Détention Bah N’DAW et Moctar OUANE : AMDH estime que faute d’infractions légalement établies et reprochées aux personnes concernées, celles-ci doivent être immédiatement libérées.

C’est à travers le communiqué de Presse rendu publique de L’Association Malienne des Droits de l’Homme (AMDH  relatif  à la violation des libertés de mouvement de certaines personnalités civiles et militaires qu’elle exprime sa vive préoccupation par rapport à la mesure de privation de liberté à travers notamment la résidence surveillée décidée par les nouvelles autorités  à l’encontre de l’ancien Président de la Transition, M. Bah N’DAW,  du Premier Ministre, M. Moctar OUANE, ainsi que d’autres personnalités dont le Général Souleymane DOUCOURE, ancien Secrétaire général du Ministère de la défense et des anciens combattants.
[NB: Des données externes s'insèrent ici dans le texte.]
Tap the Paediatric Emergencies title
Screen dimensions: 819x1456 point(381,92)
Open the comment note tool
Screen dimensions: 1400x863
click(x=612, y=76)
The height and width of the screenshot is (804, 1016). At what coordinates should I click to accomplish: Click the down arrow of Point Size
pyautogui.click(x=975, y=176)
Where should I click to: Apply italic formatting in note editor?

-maliweb.net- Pour rappel, le 24 mai 2021 nous avons appris par voix de presse que les personnalités concernées ont été déchargées de leurs fonctions respectives. Par cette même voix, les nouvelles autorités de la transition ont annoncé la libération du président Bah NDAW et du Premier Ministre Moctar OUANE.  Cependant, ces derniers jours, il nous est revenu de constater que les personnes susmentionnées ainsi que des membres de leurs familles sont privés de leurs libertés de mouvement.

L’Association Malienne des Droits de l’Homme (AMDH), estime que faute d’infractions légalement établies et reprochées aux personnes concernées, celles-ci doivent être immédiatement libérées.

L’AMDH rappelle aux autorités que la liberté d’aller et venir est l’un des droits fondamentaux garantis par la Constitution du Mali et des instruments juridiques internationaux et régionaux dument ratifiés par le Mali. En effet, l’article 5 de la constitution du Mali dispose que «l’Etat reconnait et garantit, dans les conditions  fixées par la loi, la liberté́ d’aller et venir, le libre choix de la résidence… ».

Pour  le Président de l’AMDH, Me Moctar MARIKO cette liberté de mouvement est  inhérente à la personne humaine et ne saurait être retirée si la personne ne fait l’objet d’aucune poursuite judiciaire. Et martelant que les arrestations arbitraires, les séquestrations et les détentions illégales sont des atteintes graves aux droits fondamentaux de la personne humaine, l’AMDH  exhorte les plus hautes autorités de la Transition à lever toutes les restrictions  dont sont victimes les personnes sus mentionnées.